Had a splendid, open windowed reading at Square Books, which featured the book tour’s first bookstore kitty:

And then I had a long winding road trip from Oxford to Jackson, with a stop in Greenwood to sign stock at the lovely Turnrow Book Co. Then in Jackson I signed quite a few books at Lemuria Books before my fantastically circusy event. I tweeted the view from the podium and this is from the back of the room:

I tried to convince them to just leave the ceiling like that. And my blurry phone camera photos will not do all their exquisite circus signage justice:

Had a fantastic time and huge thanks to everyone who came out for events and worked so hard to put them together!

In Milwaukee now, clinging to my room service coffee before I get rolling on a day full of interviews and things.

tour catch-up post that is mostly odd photos

Hi Internet! I have been away and off and about and becoming far too intimately acquainted with airports.

I have had good intentions of blogging along the way but then my connectivity gets cranky and sleep seems so much more practical than blogging and then a week goes by, not sure how that happens.

A housekeeping note: am in the process of trying to overhaul the site a bit, giving news & reviews their own blogfeed rather than putting them all on this one. Still working on the best way to accomplish that.

I have been all over the place and I am not sure I can do a proper recounting of my adventures, so I will rely on the bits I managed to capture on my phone camera, which as you may know, takes better photos retro-cam style than it does normally.

One of my favorite bits from Odyssey Books in South Hadley, MA, their very own Wishing Tree:

And this has nothing to do with anything (well, directly) but I couldn’t not capture this bit of found Shakespeare in Salem:

Llamas in Baltimore, from the very quick trip I took to the Baltimore Book Festival. (The Peabody Library is astoundingly beautiful, by the way.) I am not sure if they are drama llamas, but they probably are. I suspect most llamas have drama.

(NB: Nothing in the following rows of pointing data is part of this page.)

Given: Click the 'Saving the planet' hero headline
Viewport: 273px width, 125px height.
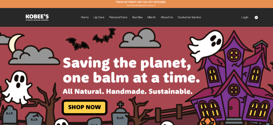Looking at the screenshot, I should [131, 70].
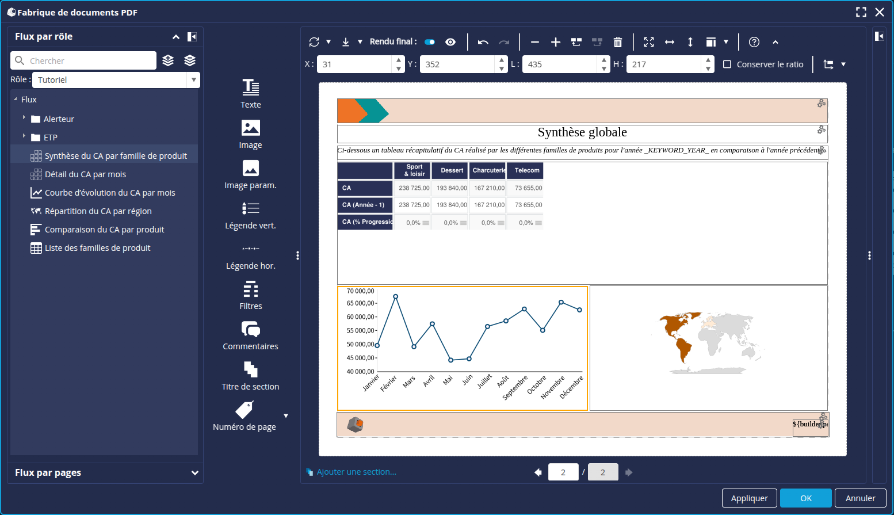The width and height of the screenshot is (894, 515).
Task: Select Répartition du CA par région flux
Action: (98, 211)
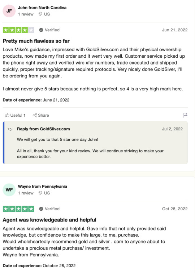This screenshot has height=273, width=195.
Task: Click the WF avatar circle
Action: [9, 190]
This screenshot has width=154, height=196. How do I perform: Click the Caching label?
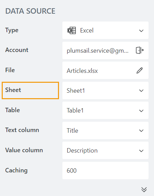pos(16,170)
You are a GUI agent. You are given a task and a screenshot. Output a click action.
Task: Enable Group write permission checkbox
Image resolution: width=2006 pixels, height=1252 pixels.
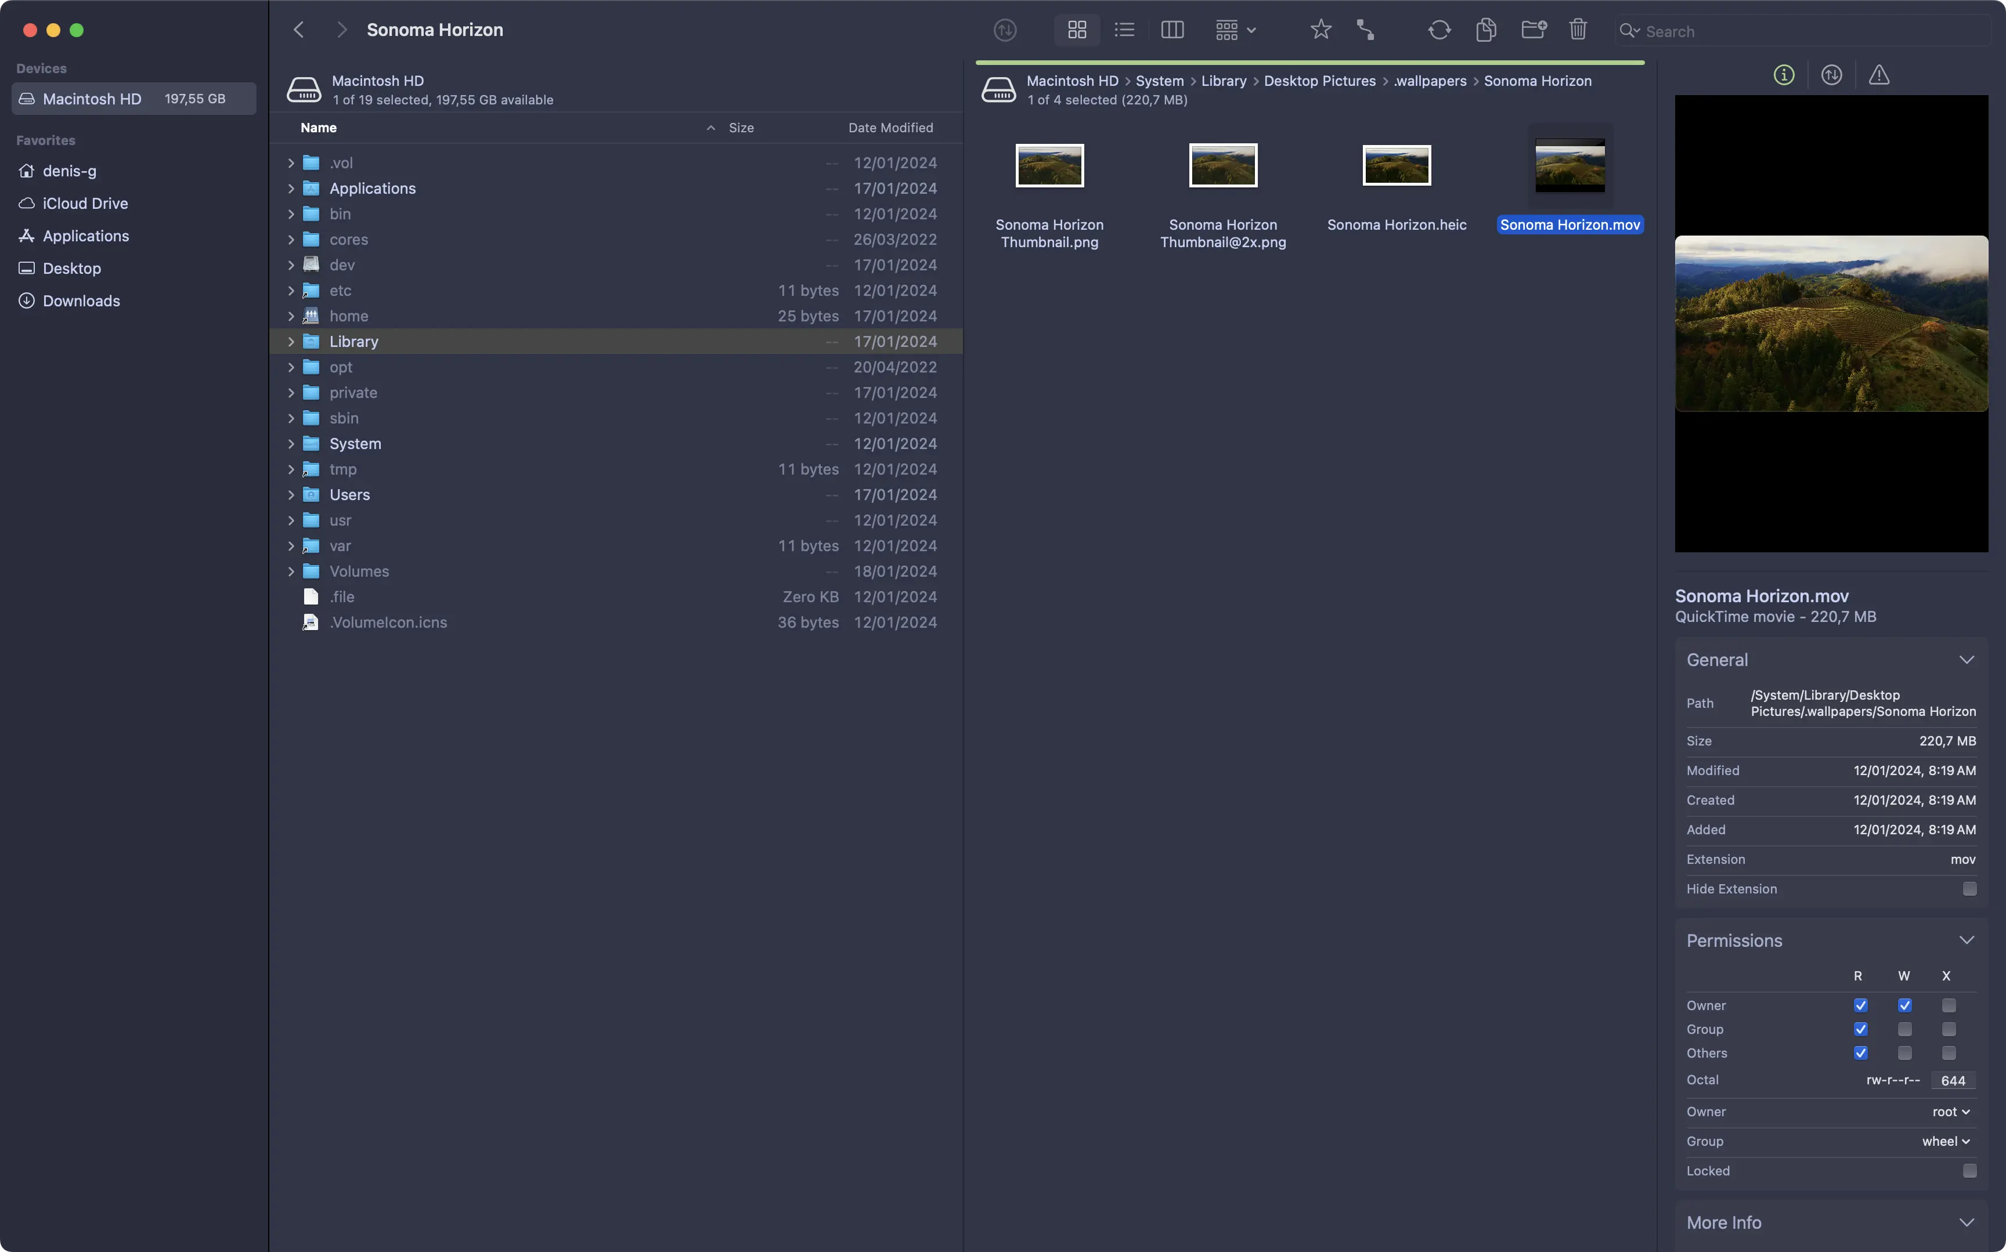point(1904,1029)
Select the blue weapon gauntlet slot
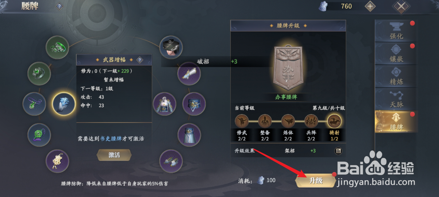 coord(64,104)
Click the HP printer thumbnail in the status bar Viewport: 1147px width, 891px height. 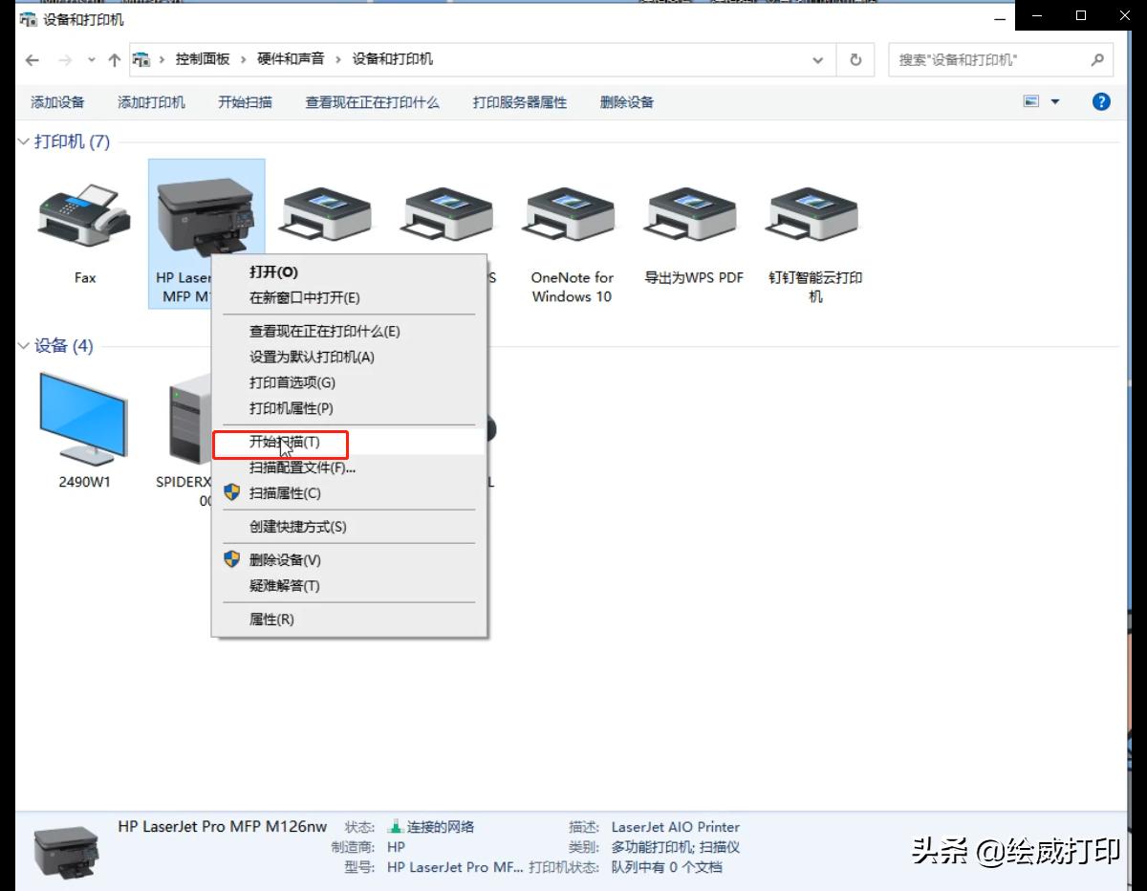[65, 849]
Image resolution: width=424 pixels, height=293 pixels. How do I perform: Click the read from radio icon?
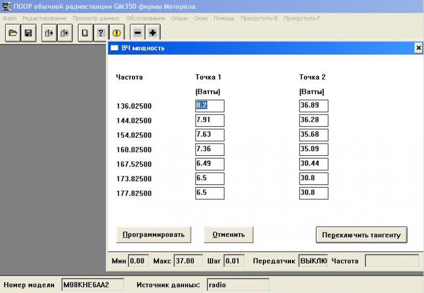(x=49, y=33)
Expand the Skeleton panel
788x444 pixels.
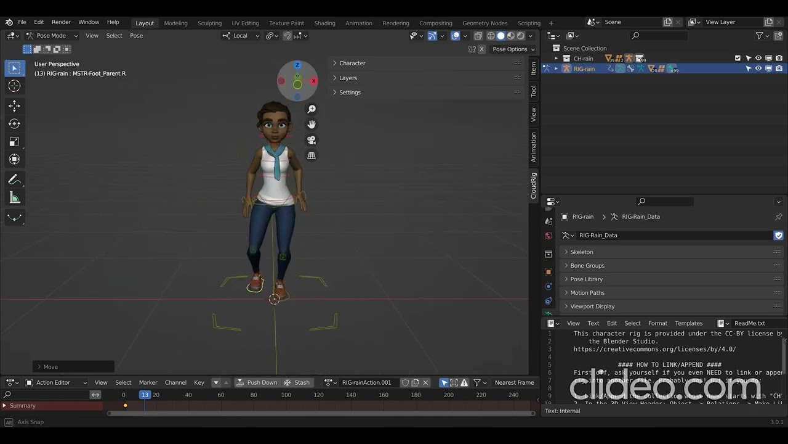click(x=581, y=252)
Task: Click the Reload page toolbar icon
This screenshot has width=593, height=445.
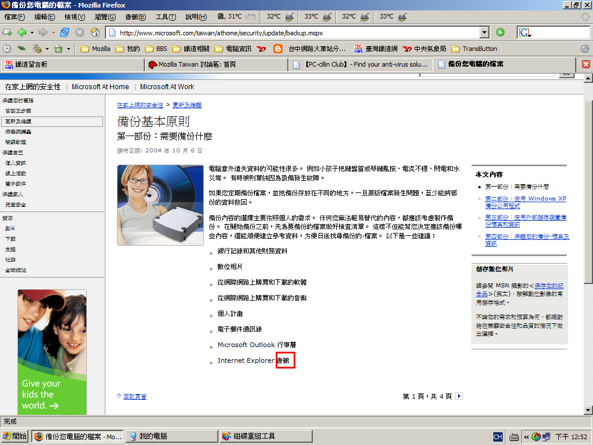Action: click(x=65, y=32)
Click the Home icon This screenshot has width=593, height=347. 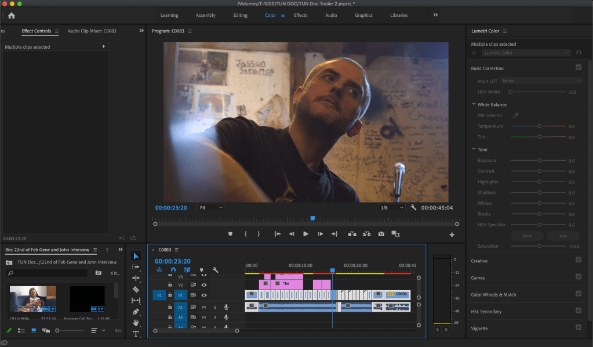[11, 16]
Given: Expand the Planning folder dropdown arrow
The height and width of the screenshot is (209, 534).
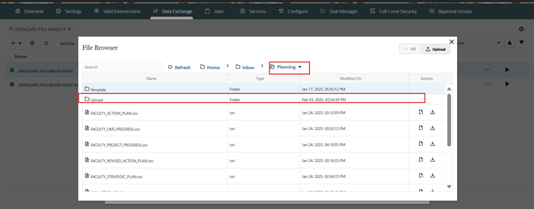Looking at the screenshot, I should [x=300, y=67].
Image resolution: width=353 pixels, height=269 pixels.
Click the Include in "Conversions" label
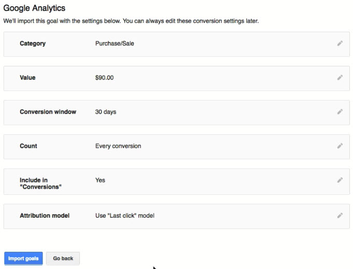[40, 183]
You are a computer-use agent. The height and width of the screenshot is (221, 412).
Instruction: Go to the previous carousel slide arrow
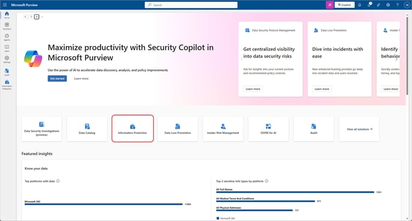pyautogui.click(x=26, y=17)
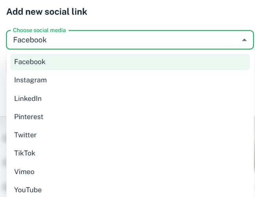Viewport: 255px width, 197px height.
Task: Click the "Choose social media" field label
Action: coord(39,30)
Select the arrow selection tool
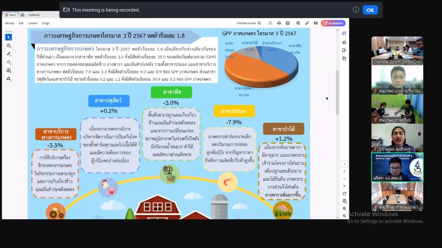This screenshot has height=248, width=442. tap(9, 37)
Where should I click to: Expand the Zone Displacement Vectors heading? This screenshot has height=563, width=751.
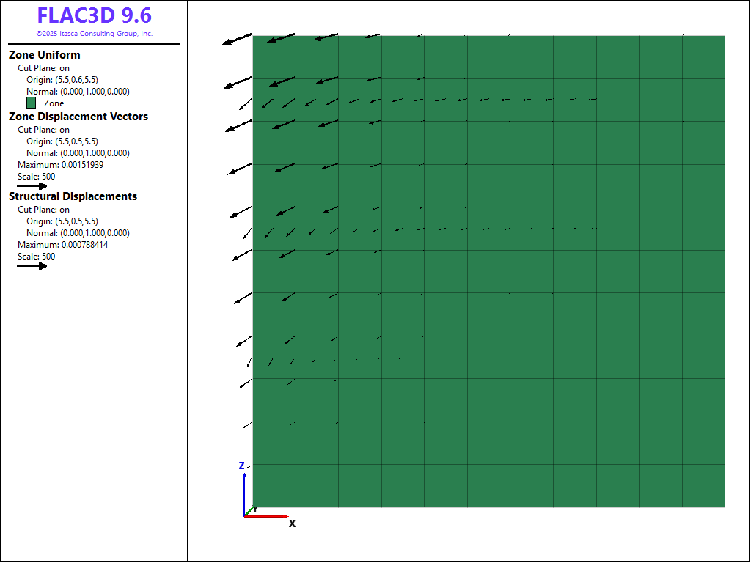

This week I spent several days in Toronto on the first of my international stops, got to break in my brand new passport. Everyone at Random House Canada was wonderful and I ate so much good food that I forgive them for putting me on tv. A lot. They had a lovely cocktail reception with cotton candy and tarot reading and magic, I signed books in bookstores and tried to wrap my head around being the kind of person who gets talked to on tv shows and failed, it was all very strange. I get to go back next month for the International Festival of Authors so I am very much looking forward to the return visit, I’ve been promised I will have more time for city exploring.

Geese in Toronto:

View from my hotel room in Toronto:

Home now for just over a day before the busiest leg of the tour begins. Next time I’ll be back in Boston it’ll be for a matter of hours before leaving for London. So far have spent my day off doing laundry and shopping for new dresses to add to the tour wardrobe rotation.

Also, in between Baltimore and Toronto I briefly stopped in NYC to hug all my Doubleday lovelies, and they gave me the stunning original paper art from the cover! It has been shipped to me, proper photos once I actually have it but it is truly lovely and it was such a sweet & thoughtful present. I am a very lucky girl to have found myself such a wonderful publishing family. They’re all cute, too, I’m just sayin’.

There were also beautiful cookies and cupcakes and I got edible roses that I can’t bear to eat:

Also, I cannot quite believe that tomorrow is October already.